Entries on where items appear

______________________________

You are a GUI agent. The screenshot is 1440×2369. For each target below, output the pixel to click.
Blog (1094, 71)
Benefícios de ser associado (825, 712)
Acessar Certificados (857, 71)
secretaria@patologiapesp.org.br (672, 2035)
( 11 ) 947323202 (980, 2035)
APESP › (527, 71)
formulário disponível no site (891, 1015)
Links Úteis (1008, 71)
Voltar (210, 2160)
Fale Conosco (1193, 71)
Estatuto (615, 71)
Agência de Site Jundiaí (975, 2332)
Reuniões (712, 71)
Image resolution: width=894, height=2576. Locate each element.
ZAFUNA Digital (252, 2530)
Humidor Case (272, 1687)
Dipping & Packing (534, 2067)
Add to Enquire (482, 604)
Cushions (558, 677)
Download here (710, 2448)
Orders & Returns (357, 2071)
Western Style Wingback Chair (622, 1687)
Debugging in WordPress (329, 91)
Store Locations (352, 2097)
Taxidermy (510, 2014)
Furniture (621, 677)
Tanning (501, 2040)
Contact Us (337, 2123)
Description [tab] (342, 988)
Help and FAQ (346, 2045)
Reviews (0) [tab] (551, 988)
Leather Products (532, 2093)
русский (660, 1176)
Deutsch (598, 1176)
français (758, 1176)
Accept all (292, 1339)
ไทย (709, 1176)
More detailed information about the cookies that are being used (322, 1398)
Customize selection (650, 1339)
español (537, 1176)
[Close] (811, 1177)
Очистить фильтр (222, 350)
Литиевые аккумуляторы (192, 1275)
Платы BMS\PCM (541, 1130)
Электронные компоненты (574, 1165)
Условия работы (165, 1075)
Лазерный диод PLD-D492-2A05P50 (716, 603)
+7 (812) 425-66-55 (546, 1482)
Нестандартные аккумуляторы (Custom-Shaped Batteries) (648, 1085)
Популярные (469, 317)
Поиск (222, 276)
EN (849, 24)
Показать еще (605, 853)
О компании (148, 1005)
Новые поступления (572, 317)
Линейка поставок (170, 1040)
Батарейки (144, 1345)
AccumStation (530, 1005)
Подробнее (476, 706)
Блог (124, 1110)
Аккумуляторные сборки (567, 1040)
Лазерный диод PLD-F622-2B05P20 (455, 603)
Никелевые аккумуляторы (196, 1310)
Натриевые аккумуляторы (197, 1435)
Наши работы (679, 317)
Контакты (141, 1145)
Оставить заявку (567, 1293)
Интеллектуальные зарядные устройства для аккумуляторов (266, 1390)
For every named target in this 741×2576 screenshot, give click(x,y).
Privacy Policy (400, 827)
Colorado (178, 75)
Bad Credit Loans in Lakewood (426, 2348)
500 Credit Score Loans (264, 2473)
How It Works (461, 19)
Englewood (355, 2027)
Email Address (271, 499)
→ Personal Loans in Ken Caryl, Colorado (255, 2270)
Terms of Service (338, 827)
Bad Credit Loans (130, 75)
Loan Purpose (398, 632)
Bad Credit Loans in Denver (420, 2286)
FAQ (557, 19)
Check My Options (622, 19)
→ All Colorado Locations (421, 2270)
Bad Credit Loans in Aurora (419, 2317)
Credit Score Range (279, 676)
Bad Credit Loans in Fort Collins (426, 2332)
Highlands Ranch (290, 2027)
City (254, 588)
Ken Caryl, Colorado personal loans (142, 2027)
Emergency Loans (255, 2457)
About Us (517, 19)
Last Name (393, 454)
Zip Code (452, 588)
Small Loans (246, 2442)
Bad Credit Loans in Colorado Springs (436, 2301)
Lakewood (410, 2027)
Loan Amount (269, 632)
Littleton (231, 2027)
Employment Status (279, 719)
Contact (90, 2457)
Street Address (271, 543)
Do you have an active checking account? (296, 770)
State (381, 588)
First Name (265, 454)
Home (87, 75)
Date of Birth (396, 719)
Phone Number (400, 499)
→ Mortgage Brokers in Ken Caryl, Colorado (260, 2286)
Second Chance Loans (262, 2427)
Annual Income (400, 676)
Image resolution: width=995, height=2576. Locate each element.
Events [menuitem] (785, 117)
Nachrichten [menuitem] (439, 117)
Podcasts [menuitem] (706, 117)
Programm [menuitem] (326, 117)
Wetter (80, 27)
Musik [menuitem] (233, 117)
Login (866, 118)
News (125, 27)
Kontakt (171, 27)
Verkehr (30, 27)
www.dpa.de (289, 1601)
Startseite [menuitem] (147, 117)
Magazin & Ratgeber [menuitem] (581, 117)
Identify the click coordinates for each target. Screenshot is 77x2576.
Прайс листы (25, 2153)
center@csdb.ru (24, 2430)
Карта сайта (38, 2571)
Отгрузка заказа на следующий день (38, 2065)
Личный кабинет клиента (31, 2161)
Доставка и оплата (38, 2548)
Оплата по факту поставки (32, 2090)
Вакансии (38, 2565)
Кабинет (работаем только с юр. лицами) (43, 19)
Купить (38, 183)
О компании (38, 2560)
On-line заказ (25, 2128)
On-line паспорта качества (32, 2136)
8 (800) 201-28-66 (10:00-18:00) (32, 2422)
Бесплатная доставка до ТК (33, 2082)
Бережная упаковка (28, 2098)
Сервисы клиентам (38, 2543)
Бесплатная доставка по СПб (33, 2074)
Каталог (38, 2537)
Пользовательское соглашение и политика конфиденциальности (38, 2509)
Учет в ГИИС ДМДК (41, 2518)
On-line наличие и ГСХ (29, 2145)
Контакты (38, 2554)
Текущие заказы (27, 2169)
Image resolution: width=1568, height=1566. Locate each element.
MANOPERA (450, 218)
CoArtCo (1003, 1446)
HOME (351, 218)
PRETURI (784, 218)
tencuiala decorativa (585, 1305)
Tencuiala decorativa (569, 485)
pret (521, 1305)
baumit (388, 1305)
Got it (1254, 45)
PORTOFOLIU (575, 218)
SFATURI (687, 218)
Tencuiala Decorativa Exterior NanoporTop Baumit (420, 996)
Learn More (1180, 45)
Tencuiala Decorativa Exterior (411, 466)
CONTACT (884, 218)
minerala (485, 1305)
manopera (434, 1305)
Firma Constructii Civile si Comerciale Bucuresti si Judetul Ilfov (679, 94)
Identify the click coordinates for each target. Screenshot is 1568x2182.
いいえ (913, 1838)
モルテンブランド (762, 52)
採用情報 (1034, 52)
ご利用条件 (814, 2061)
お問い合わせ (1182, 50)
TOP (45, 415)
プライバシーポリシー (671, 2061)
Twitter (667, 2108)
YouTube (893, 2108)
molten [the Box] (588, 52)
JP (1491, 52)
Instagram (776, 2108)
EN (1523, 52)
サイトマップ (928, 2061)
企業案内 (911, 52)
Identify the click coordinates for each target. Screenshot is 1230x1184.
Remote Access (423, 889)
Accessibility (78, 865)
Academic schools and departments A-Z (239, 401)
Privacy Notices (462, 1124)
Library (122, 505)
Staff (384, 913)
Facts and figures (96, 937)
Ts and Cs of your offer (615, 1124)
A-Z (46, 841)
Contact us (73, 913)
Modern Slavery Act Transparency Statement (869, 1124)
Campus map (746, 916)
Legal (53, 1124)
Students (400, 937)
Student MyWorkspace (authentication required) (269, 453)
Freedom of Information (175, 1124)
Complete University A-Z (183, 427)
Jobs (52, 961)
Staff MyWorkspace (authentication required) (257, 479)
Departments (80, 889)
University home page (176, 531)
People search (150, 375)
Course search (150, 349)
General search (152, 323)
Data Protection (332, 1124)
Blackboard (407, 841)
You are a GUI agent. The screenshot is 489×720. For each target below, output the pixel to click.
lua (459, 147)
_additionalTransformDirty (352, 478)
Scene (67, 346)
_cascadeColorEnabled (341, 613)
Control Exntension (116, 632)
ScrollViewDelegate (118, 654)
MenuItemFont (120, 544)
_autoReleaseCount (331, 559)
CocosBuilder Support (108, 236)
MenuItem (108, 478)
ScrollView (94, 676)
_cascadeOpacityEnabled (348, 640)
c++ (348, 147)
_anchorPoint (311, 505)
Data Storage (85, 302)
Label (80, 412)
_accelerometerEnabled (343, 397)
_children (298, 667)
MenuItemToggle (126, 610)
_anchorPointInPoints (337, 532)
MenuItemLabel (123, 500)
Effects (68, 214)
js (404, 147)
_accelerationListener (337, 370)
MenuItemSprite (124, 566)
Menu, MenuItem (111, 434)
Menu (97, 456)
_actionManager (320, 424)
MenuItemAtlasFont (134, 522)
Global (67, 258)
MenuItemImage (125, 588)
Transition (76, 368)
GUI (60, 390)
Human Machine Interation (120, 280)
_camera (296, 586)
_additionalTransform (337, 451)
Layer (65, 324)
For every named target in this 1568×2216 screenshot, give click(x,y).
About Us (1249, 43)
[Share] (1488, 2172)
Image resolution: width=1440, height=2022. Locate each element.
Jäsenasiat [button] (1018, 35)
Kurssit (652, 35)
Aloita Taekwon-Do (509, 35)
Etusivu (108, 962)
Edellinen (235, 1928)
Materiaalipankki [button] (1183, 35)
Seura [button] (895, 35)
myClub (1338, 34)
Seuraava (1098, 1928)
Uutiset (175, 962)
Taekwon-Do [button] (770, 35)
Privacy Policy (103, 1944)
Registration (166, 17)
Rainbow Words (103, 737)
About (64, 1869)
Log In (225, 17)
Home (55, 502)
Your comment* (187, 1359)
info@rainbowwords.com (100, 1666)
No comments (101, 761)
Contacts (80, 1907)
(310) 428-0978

______________________________

Challenge: Return, unchanged, every row from the one that contains "Help and FAQ (346, 2045)" through the one that contains "Наши работы (679, 317)", including both of those rows.

Written solution:
Help and FAQ (346, 2045)
Reviews (0) [tab] (551, 988)
Leather Products (532, 2093)
русский (660, 1176)
Deutsch (598, 1176)
français (758, 1176)
Accept all (292, 1339)
ไทย (709, 1176)
More detailed information about the cookies that are being used (322, 1398)
Customize selection (650, 1339)
español (537, 1176)
[Close] (811, 1177)
Очистить фильтр (222, 350)
Литиевые аккумуляторы (192, 1275)
Платы BMS\PCM (541, 1130)
Электронные компоненты (574, 1165)
Условия работы (165, 1075)
Лазерный диод PLD-D492-2A05P50 (716, 603)
+7 (812) 425-66-55 (546, 1482)
Нестандартные аккумуляторы (Custom-Shaped Batteries) (648, 1085)
Популярные (469, 317)
Поиск (222, 276)
EN (849, 24)
Показать еще (605, 853)
О компании (148, 1005)
Новые поступления (572, 317)
Линейка поставок (170, 1040)
Батарейки (144, 1345)
AccumStation (530, 1005)
Подробнее (476, 706)
Блог (124, 1110)
Аккумуляторные сборки (567, 1040)
Лазерный диод PLD-F622-2B05P20 (455, 603)
Никелевые аккумуляторы (196, 1310)
Натриевые аккумуляторы (197, 1435)
Наши работы (679, 317)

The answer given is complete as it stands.